Achim Pross informierte über den Austausch länderbezogener Berichte (auf Englisch: Country-by-country-reporting, kurz CbCR) nach Aktionspunkt 13. Über 70 Länder haben bis jetzt die Pflicht zum Austausch von länderbezogenen Berichten eingeführt und über 1'800 Austauschbeziehungen wurden bereits aktiviert. Beim ersten Austausch Ende Juni 2018 gab es zwar einige technische Probleme, doch konnten diese schliesslich gelöst werden. Was passiert nun aber mit den ausgetauschten Informationen? Achim erinnerte daran, dass die länderbezogenen Berichte zur Risikobewertung gedacht sind. Darum sei der nächste Schritt zusammen mit den Steuerbehörden und Unternehmen zu sehen, wie diese Informationen am besten für die Risikobewertung genutzt und ausgewertet werden können. In einem «Risk Assessment Handbook» sollen die Erfahrungen der Steuerbehörden zusammengetragen werden und ein «CbCR risk assessment template» soll Entwicklungsländern helfen, dass auch sie bestmöglich von den Informationen aus den länderbezogenen Berichten profitieren können. Im Jahre 2020 soll ein grosser Review-Bericht über das CbCR veröffentlicht werden. Unterdessen wurde im Mai 2018 eine erste Sammlung von Peer-Review-Berichten veröffentlicht.

Mutual Agreement Procedure (MAP)

Félicie Bonnet kam nochmal zurück auf Aktionspunkt 14 bezüglich Streitvermeidung und Streitschlichtung und informierte über das sogenannte Mutual Agreement Procedure (Verständigungsverfahren). Sie gab folgende Übersicht über den Stand der Dinge bei den Peer-Review-Berichten:

Félicie appellierte an die Zahler der Steuern, dass sie unbedingt ihre Erfahrungen mit den Ländern unter Prüfung teilen sollen, denn oft würden ihrem Team Inputs von Steuerzahlern fehlen. Für die siebte Ländergruppe könne man noch bis Mitte Dezember 2018 Inputs einreichen. Ferner sei die zweite Etappe, bei der man den Empfehlungen der ersten Etappe weiter nachgeht, für die erste und zweite Ländergruppe bereits begonnen worden.
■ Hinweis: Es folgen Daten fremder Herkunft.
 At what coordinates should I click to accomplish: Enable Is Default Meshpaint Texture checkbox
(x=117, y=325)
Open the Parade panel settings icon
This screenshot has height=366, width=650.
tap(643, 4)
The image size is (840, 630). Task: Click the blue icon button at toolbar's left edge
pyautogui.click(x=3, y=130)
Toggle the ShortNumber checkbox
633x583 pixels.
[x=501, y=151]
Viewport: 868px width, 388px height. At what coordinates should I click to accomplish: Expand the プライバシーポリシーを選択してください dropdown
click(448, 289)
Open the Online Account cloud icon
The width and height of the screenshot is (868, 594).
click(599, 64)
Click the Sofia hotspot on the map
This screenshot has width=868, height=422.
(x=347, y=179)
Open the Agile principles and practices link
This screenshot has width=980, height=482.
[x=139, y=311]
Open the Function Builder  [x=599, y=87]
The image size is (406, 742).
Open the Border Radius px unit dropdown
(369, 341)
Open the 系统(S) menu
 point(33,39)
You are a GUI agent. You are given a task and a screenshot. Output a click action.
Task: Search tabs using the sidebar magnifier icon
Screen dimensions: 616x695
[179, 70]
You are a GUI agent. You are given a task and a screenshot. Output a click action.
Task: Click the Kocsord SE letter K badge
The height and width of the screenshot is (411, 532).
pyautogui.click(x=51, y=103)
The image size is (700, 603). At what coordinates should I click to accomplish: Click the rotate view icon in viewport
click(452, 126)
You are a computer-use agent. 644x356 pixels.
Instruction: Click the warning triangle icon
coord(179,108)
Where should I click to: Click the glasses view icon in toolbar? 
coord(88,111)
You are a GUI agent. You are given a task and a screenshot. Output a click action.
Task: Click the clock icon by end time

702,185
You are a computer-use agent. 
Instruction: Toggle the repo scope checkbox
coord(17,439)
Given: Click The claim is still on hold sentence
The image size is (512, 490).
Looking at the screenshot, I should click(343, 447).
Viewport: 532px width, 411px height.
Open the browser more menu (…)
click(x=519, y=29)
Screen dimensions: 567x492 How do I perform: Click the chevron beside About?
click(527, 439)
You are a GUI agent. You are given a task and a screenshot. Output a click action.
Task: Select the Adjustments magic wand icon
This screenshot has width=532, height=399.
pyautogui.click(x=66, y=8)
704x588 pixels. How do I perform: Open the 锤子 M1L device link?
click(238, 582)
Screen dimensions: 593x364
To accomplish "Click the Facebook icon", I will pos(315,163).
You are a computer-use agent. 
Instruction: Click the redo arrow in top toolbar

Letzte Woche wurden zudem die «2017 MAP statistics» veröffentlicht. Dieses Jahr wurden zum ersten mal für jedes Land einzeln die zusammengetragenen Informationen publiziert, so dass man bei jedem Land sehen kann, mit welchen anderen Staaten sie die meisten Verständigungsverfahren offen und abgeschlossen haben. Dies fördert die Transparenz und hilft ihrem Team ferner Doppelzählungen von offenen und abgeschlossenen Fällen zu minimieren. Die gute Nachricht, welche aus den «2017 MAP statistics» gezogen werden kann, ist, dass 60% der im Jahr 2017 abgeschlossenen Fälle in weniger als 24 Monaten abgeschlossen wurden.

Fazit

Jeffrey van Hove informierte noch kurz über den neuen Diskussionsentwurf zu den Aktionspunkten 8-10 (Transfer Pricing), welcher im Juli 2018 veröffentlicht wurde, und Achim Pross über eine Analyse bezüglich der Umgehung des Common Reporting Standard (CRS). Dann ergriff Pascal Saint-Amans das abschliessende Wort und wies auf zwei Webcasts hin, welche sie kürzlich gemacht haben: Der eine über die Trends bei den steuerpolitischen Reformen im Jahr 2018 («Tax policy reforms 2018») und der anderen über Steuerprüfer («Tax inspectors without borders»), welche Entwicklungsländer in Steuersachen unterstützen. Nachdem es nicht viele Rückfragen aus dem Publikum gab, verabschiedete sich das Team um Pascal Saint-Amans. Das nächste Webinar sei im Januar 2019 geplant.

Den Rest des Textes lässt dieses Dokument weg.